Again, the motion of assimilation multiplies
and transforms bodies and substances. Thus
more flame is produced, more air, more spirit,
more flesh. But in the motion of excitation
virtues only are multiplied and transferred;
more heat being engendered, more magnetic
power, more putrefying. This motion is particularly
conspicuous in heat and cold. For heat does
not diffuse itself, in heating a body, by
communication of the original heat but simply
by exciting the parts of the body to that
motion which is the form of heat, of which
I have spoken in the First Vintage concerning
the nature of heat. Consequently heat is
excited far more slowly and with far greater
difficulty in stone or metal than in air,
owing to the unfitness and unreadiness of
those bodies to receive the motion. So that
it is probable that there may exist materials
in the bowels of the earth which altogether
refuse to be heated, because through their
greater condensation they are destitute of
that spirit with which this motion of excitation
generally begins. In like manner the magnet
endues iron with a new disposition of its
parts and a conformable motion, but loses
nothing of its own virtue. Similarly leaven,
yeast, curd, and certain poisons excite and
invite a successive and continued motion
in dough, beer, cheese, or the human body,
not so much by the force of the exciting
as by the predisposition and easy yielding
of the excited body.
Let the thirteenth motion be the motion of
impression, which also is of the same genus
with the motion of assimilation, and is of
diffusive motions the most subtle. I have
thought fit, however, to make a distinct
species of it, on account of a remarkable
difference between it and the two former.
For the simple motion of assimilation actually
transforms the bodies themselves, so that
you may take away the first mover, and there
will be no difference in what follows.

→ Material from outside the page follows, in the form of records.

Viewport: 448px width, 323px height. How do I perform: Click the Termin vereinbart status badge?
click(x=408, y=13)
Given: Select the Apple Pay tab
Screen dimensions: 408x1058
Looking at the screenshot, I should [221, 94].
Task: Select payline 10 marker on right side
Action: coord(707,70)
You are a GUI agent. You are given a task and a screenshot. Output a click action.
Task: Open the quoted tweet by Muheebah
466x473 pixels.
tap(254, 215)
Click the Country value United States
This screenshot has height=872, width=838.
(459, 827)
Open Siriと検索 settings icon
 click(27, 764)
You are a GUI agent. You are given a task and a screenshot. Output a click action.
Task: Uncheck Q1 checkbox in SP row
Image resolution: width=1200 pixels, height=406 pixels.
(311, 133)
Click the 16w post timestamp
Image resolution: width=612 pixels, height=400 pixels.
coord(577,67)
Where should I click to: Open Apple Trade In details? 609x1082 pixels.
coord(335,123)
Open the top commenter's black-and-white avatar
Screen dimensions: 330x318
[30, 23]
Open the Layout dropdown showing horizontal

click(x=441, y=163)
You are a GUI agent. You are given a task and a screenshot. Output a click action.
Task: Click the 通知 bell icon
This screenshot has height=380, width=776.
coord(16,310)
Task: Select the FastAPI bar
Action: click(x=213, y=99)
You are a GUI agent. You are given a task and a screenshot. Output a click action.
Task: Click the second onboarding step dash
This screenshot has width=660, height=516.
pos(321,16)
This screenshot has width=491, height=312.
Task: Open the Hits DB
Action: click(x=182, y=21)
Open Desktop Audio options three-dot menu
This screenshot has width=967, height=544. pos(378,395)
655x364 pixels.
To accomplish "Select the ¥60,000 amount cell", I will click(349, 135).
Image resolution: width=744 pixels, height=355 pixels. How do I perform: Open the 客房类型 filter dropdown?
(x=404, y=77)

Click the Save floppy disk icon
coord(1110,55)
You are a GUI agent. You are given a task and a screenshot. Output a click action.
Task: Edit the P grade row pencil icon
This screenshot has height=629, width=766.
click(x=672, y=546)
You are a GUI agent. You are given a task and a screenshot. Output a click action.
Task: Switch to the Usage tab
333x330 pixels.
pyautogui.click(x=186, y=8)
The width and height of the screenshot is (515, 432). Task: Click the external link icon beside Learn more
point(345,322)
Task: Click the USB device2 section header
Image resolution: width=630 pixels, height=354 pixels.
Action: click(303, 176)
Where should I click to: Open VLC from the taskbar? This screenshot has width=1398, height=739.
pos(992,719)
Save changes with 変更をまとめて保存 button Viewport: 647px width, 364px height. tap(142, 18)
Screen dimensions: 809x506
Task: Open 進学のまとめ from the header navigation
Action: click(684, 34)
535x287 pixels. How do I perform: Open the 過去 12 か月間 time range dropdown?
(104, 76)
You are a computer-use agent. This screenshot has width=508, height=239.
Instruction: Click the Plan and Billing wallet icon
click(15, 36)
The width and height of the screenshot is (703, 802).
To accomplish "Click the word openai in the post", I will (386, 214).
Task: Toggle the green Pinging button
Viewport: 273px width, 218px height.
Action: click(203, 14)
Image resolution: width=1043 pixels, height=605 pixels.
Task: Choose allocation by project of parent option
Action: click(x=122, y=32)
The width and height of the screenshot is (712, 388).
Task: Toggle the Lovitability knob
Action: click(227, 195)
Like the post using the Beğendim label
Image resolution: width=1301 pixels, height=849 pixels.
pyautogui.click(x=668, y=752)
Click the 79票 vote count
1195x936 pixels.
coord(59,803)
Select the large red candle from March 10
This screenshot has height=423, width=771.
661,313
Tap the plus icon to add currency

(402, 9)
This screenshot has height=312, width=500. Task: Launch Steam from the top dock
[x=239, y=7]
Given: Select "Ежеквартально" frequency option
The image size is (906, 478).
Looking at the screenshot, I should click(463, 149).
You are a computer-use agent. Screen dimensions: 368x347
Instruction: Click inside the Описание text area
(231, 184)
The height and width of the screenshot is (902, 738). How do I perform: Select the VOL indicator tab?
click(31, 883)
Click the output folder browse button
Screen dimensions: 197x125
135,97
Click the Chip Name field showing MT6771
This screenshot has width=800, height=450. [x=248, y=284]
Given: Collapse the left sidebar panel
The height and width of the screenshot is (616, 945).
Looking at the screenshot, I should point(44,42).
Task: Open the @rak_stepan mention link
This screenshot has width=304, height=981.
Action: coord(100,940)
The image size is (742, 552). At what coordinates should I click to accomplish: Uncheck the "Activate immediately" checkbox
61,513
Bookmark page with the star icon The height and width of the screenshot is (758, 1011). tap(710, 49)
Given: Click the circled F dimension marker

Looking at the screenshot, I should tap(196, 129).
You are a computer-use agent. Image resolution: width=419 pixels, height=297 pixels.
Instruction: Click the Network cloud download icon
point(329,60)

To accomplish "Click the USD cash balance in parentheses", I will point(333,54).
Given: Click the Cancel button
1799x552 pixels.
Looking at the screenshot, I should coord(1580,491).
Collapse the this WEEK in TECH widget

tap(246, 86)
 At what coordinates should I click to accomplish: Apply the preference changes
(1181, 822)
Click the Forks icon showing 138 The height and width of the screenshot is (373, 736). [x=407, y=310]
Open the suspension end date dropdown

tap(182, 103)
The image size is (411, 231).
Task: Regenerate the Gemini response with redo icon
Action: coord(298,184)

For
the first kindling into flame, or the first
turning into air, has no effect on the flame
or air next generated. In like manner, the
motion of excitation continues, after the
first mover is withdrawn, for a very considerable
time: as in a heated body when the primary
heat has been removed; in magnetized iron
when the magnet has been put away; in dough
when the leaven has been taken out. But the
motion of impression, though diffusive and
transitive, seems to depend forever on the
prime mover. So that if that be taken away
or cease to act, it immediately fails and
comes to an end, and therefore the effect
must be produced in a moment, or at any rate
in a very brief space of time. The motions
therefore of assimilation and excitation
I call motions of the generation of Jupiter,
because the generation continues; but this,
the motion of the generation of Saturn, because
the birth is immediately devoured and absorbed.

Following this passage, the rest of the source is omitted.